残された誇りは、穢れた欲望では染めきれない。
『ああ、約束しよう。戻ったら必ず稽古をつけてやろう』
そんな、約束をした。
果たされないと思っていた。
(だって、ガディオさんは死ぬつもりなんだって、私はわかっていたから)
わかった上で、約束を押し付けた。
ティアの元に逝きたがっている彼を、引き止めるような真似だ。
とんだわがままで、でも、死んでほしくないと思ったから。
いつまでも、憧れとして、導いてくれる人として、みんなの――自分の先を、歩いてほしいと思っていたから。

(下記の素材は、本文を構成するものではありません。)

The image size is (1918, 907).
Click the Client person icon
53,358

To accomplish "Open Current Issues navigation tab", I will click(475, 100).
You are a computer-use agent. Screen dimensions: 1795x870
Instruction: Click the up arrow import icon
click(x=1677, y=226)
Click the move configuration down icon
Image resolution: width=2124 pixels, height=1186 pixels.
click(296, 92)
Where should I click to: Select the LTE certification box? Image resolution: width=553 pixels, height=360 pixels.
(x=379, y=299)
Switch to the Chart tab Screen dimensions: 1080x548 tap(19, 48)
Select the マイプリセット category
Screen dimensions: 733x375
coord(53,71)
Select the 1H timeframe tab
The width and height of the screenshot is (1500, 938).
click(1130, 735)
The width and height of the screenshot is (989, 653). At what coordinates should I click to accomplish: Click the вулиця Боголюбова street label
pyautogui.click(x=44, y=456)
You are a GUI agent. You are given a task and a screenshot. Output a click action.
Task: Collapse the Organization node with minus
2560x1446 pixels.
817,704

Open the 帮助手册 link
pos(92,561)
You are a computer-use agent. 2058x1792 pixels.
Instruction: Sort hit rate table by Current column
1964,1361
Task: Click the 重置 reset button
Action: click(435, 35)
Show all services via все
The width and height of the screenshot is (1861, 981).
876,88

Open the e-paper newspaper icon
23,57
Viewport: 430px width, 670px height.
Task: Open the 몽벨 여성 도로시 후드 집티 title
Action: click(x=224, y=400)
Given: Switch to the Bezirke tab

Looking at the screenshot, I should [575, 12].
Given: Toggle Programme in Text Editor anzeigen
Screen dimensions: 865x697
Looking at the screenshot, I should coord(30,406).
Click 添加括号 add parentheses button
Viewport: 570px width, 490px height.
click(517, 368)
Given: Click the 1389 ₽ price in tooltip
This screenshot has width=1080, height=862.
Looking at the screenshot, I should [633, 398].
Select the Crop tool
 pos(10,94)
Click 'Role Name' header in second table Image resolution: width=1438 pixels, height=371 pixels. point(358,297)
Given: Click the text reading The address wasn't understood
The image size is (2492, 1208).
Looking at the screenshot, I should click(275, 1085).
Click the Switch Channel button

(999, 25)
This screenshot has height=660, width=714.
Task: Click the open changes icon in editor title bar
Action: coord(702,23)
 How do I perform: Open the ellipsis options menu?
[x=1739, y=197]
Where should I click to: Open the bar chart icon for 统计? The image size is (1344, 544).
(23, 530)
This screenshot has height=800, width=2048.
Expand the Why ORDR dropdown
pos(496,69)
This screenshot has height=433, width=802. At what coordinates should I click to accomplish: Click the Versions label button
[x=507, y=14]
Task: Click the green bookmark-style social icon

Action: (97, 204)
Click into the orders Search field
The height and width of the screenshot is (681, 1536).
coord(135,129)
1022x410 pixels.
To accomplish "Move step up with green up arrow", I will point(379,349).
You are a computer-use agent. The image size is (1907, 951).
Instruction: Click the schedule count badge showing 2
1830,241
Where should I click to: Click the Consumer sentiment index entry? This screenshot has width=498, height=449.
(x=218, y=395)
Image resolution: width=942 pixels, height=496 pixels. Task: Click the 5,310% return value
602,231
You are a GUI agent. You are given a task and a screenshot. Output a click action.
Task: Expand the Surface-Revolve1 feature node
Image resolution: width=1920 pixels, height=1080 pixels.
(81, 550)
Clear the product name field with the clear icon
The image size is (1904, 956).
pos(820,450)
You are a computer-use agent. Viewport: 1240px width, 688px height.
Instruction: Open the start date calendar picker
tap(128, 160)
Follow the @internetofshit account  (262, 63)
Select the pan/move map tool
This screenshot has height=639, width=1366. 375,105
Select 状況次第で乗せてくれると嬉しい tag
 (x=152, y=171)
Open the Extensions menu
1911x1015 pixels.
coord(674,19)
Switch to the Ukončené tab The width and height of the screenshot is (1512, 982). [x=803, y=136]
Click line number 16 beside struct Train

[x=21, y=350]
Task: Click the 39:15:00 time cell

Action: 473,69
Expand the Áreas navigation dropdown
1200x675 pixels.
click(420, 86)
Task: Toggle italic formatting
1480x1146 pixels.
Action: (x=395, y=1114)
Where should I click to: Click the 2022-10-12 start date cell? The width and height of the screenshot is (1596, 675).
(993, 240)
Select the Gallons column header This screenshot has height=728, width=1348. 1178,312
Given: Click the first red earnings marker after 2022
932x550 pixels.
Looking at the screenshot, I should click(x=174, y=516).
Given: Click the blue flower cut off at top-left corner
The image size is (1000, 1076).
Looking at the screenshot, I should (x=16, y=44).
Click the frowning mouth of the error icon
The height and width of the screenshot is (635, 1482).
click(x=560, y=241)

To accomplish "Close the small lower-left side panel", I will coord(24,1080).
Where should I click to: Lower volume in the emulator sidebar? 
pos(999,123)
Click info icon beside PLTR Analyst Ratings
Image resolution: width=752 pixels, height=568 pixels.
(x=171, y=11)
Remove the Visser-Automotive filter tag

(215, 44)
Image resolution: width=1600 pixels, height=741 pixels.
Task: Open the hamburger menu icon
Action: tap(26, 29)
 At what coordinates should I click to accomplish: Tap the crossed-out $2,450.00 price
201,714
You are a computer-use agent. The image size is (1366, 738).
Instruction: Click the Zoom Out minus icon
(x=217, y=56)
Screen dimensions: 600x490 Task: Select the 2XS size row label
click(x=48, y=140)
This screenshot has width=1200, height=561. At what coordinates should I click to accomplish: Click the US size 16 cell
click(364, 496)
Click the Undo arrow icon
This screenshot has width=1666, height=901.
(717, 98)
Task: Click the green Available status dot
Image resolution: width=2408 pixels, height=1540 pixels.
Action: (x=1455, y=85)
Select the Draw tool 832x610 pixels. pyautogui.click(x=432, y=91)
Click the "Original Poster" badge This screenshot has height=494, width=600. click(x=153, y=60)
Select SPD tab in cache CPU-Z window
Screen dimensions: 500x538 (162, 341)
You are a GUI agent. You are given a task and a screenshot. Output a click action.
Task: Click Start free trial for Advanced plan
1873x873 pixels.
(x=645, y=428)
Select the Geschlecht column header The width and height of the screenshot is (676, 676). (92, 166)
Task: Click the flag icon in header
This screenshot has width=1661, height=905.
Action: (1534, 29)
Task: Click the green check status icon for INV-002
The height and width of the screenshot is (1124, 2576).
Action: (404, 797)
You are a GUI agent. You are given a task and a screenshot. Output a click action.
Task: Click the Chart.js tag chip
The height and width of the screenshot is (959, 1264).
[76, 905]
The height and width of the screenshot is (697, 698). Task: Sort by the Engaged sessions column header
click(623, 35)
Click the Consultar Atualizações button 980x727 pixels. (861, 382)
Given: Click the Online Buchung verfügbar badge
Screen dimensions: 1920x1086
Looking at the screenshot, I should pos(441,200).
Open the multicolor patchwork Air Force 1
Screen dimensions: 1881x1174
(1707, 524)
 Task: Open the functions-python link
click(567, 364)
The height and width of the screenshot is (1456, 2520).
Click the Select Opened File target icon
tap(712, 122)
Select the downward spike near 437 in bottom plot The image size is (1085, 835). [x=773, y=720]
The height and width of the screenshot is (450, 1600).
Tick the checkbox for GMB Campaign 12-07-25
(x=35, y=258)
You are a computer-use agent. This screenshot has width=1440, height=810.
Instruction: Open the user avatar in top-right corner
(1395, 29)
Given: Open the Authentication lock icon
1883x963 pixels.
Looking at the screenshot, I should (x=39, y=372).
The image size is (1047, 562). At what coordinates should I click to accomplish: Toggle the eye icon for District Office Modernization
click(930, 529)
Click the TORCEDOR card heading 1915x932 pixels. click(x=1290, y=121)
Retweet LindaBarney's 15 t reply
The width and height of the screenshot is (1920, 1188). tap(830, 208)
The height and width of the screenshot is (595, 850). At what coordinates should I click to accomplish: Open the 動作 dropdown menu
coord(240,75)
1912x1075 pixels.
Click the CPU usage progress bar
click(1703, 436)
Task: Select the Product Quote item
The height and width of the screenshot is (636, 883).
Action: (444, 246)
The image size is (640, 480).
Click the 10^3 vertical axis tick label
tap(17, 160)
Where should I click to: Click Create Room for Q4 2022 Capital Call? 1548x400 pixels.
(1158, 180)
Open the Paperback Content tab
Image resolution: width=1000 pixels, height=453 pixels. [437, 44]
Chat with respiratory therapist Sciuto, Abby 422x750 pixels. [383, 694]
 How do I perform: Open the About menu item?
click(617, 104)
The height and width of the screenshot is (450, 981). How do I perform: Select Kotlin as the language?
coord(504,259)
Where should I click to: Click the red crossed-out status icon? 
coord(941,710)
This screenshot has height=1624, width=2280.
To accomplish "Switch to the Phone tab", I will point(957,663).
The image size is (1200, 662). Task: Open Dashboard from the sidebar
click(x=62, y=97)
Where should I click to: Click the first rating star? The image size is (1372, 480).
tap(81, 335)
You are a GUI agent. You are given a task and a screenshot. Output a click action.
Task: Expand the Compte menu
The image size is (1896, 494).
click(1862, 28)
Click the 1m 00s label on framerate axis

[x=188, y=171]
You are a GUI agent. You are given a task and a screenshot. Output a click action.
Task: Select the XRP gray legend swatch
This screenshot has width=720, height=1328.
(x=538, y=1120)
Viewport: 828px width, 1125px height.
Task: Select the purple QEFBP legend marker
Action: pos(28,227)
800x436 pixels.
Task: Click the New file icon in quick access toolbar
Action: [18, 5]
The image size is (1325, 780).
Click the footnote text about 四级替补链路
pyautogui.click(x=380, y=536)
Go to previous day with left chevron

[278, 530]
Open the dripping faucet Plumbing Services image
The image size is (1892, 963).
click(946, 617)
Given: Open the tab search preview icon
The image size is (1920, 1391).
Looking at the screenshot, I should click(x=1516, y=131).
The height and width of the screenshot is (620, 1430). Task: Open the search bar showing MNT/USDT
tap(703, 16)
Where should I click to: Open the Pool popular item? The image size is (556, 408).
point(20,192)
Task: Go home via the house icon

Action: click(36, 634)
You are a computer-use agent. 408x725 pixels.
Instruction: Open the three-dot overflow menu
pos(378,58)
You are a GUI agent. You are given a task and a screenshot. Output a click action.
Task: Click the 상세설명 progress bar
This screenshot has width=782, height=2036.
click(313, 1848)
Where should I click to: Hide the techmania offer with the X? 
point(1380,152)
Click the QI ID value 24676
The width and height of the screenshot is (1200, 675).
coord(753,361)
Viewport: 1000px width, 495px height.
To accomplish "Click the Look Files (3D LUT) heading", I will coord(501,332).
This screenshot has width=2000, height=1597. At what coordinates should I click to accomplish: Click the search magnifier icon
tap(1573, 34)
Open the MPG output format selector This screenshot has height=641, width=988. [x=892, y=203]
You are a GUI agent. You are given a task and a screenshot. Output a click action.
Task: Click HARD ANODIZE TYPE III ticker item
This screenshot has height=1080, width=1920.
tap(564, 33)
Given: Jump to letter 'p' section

(ああ、私なんかの、無責任な言葉を……そうまでして……!)
こみ上げてくる感情に、涙が溢れそうになった。
でも、泣かなかった。
だってこれは殺し合いだから。
オリジンに操られる中、彼が辛うじて通すことのできた、“意思の残滓”。
それに応える方法は、涙でもなければ、感謝の言葉でもない。
完膚なきまでの、勝利だ。
「ふうぅ……」
仕切り直し。
息を吐き出し、気合を入れ直す。
ガディオは、肩にかつぐように剣を構えている。
また、新たな技を見せてくれるのだろう。
「ガディオさん、私はあなたのことを必ず――乗り越えてみせます。それが、私に出来る精一杯の恩返しだから!」
その声に反応したのだろうか、ぶじゅると肉の渦が脈打ち、血が溢れ出す。
同時にガディオの体が前傾し、地面を蹴った。
そして剣を担いだまま、石畳を砕きながら駆ける。
「おおぉぉおおおおおおッ!」
フラムも神喰らいを握り、迫るガディオへと自ら突っ込んでいくのだった。